In the data below, find the lines containing "text" and say how many there are, nothing more.

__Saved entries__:
———

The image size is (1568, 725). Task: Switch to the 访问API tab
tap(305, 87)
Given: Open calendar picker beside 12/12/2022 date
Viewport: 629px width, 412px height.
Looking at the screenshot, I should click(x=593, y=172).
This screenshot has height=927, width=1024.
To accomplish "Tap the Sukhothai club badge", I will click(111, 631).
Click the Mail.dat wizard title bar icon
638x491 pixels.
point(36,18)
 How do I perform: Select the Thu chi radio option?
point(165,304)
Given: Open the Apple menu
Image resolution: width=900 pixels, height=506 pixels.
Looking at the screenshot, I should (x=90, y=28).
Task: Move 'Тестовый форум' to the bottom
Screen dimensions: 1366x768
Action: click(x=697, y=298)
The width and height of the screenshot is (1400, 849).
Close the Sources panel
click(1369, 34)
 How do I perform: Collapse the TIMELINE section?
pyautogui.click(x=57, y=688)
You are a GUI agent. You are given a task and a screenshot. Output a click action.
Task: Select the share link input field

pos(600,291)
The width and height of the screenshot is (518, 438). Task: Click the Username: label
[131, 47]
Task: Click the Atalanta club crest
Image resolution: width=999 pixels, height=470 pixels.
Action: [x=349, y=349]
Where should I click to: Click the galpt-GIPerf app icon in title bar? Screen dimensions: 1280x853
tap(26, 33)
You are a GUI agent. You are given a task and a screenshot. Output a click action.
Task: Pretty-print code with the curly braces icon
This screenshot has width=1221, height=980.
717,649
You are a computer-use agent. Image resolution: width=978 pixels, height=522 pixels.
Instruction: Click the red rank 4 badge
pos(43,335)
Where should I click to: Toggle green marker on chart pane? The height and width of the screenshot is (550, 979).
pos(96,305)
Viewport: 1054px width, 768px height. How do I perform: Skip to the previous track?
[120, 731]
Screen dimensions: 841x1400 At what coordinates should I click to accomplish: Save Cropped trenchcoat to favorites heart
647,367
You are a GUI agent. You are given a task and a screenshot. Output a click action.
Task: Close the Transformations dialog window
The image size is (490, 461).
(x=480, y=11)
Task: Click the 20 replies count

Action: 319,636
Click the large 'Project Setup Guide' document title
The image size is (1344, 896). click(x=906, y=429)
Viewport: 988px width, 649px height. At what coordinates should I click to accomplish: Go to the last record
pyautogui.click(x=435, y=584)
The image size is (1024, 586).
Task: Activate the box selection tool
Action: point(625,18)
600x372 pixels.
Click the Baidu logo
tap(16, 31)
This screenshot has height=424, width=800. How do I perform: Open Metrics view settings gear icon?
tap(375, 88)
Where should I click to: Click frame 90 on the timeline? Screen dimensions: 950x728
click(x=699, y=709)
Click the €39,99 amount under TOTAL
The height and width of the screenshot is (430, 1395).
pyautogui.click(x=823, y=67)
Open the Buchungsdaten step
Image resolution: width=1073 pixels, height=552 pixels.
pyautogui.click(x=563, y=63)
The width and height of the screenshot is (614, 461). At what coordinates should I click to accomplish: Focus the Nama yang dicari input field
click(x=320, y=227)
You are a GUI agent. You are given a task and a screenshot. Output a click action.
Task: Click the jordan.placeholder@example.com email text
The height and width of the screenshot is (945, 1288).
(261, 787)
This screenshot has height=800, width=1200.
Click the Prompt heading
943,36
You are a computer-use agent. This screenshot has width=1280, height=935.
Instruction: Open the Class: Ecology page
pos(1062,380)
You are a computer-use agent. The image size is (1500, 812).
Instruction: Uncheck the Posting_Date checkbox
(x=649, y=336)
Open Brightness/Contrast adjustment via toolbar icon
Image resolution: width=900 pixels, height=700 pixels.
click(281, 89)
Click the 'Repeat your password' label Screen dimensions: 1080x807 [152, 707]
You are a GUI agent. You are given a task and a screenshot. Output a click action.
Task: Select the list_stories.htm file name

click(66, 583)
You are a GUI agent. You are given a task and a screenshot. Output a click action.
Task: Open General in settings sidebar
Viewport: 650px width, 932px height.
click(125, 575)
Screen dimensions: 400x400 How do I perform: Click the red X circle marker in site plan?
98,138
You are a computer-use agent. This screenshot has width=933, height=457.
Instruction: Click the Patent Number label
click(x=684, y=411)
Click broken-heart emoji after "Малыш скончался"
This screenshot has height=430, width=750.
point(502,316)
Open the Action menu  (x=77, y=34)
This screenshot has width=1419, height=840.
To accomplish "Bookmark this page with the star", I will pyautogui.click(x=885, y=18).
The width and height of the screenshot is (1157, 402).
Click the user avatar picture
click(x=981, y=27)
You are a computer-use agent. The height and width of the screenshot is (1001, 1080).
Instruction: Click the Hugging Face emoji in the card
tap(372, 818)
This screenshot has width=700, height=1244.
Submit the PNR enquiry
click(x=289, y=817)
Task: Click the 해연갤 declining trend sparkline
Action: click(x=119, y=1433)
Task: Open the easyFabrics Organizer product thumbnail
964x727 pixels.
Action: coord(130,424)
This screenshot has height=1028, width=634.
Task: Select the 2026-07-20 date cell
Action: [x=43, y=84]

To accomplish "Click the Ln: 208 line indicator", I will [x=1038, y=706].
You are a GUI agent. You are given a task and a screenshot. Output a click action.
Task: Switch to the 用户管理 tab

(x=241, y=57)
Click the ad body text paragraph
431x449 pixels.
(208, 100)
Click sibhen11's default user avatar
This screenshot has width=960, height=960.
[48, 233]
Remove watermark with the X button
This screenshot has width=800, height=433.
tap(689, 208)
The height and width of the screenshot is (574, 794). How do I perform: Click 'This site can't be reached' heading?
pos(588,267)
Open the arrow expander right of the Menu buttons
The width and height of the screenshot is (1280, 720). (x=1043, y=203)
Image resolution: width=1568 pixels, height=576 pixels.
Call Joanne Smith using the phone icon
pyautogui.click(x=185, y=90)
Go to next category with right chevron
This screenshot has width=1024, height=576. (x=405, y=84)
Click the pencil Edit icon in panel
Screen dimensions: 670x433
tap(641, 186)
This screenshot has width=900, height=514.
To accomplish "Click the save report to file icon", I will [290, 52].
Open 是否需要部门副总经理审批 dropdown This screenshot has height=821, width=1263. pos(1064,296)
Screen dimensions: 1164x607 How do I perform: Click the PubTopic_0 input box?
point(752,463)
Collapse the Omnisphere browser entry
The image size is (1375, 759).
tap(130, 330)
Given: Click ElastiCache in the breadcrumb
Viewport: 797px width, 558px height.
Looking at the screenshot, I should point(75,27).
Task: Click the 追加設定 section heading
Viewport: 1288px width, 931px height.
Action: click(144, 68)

———

__Response area__: 2